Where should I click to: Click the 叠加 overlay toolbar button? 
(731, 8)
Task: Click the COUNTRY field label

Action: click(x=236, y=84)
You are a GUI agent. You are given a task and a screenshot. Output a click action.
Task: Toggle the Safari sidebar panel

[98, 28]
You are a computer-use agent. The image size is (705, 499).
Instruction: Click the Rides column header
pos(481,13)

---

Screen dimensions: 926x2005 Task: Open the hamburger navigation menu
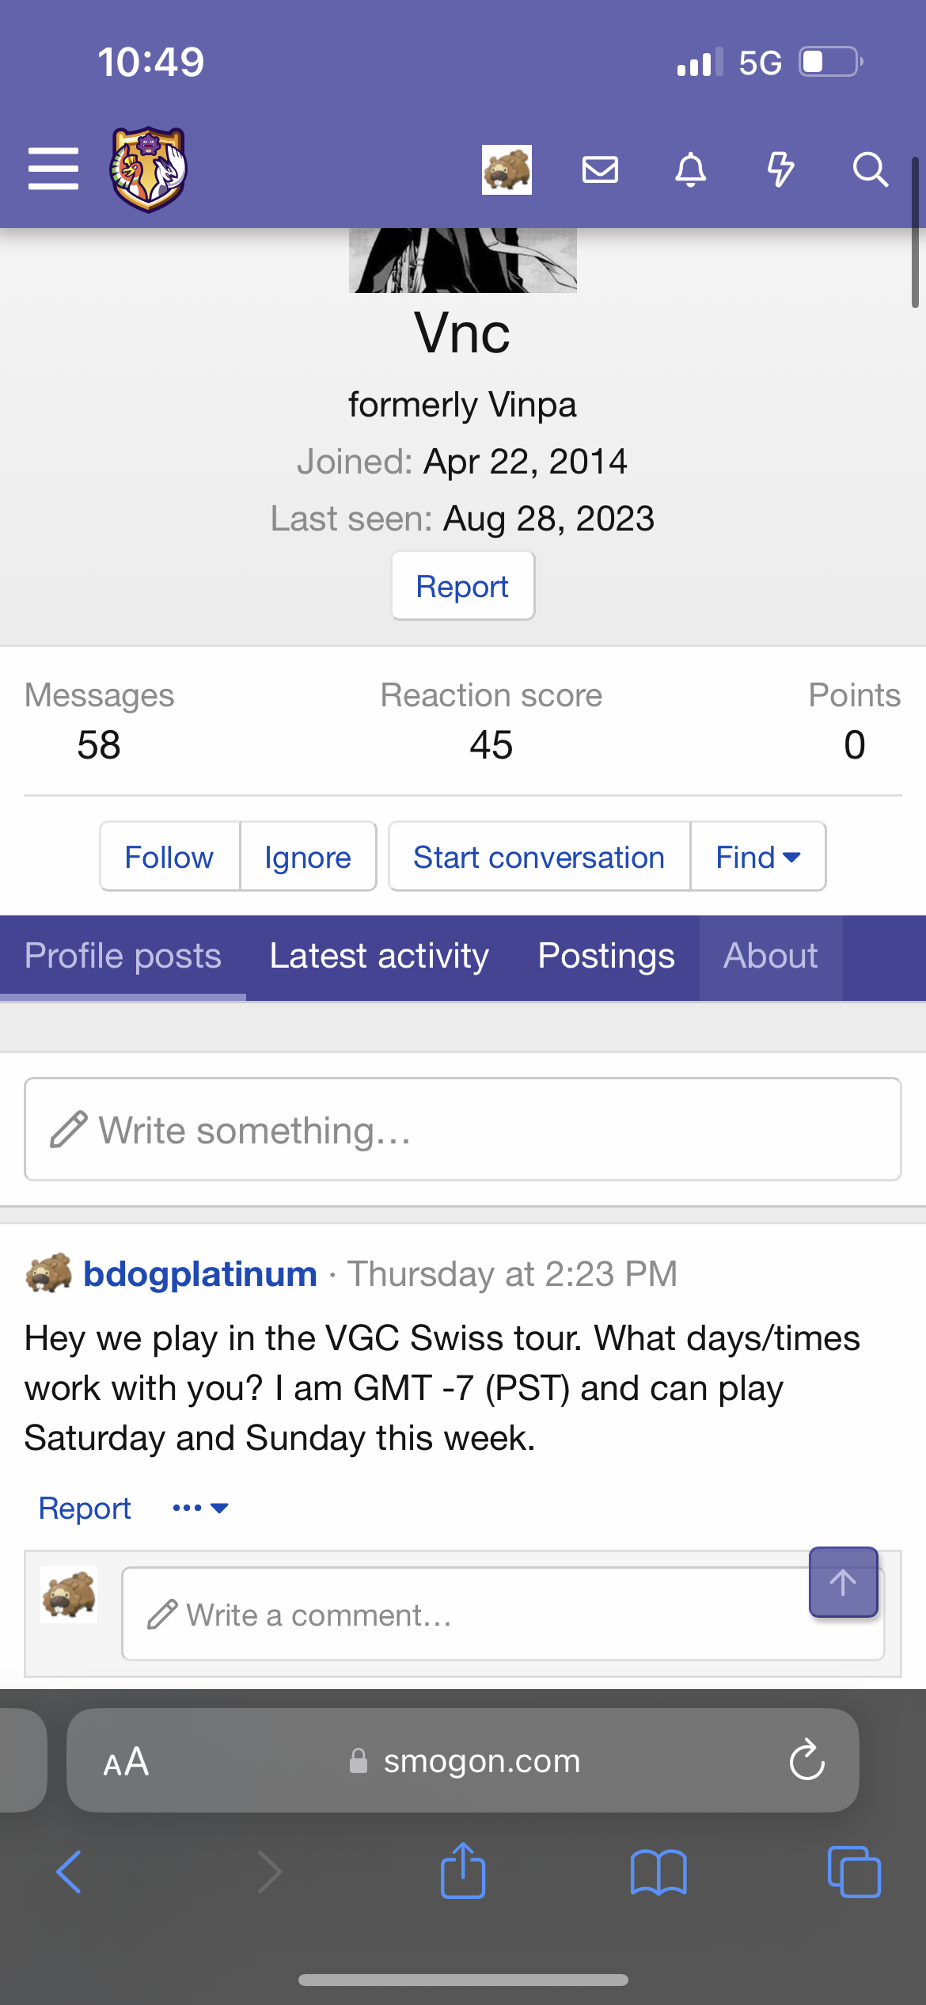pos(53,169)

Task to complete: Above are some lines. Repeat exactly, and only, those from the line that has "Where should I" through the line that has "You are a computer-use".

Expected answer:
Where should I click to: Click the 叠加 overlay toolbar button? 
(731, 8)
Task: Click the COUNTRY field label

Action: click(x=236, y=84)
You are a GUI agent. You are given a task and a screenshot. Output a click action.
Task: Toggle the Safari sidebar panel

[98, 28]
You are a computer-use agent. The image size is (705, 499).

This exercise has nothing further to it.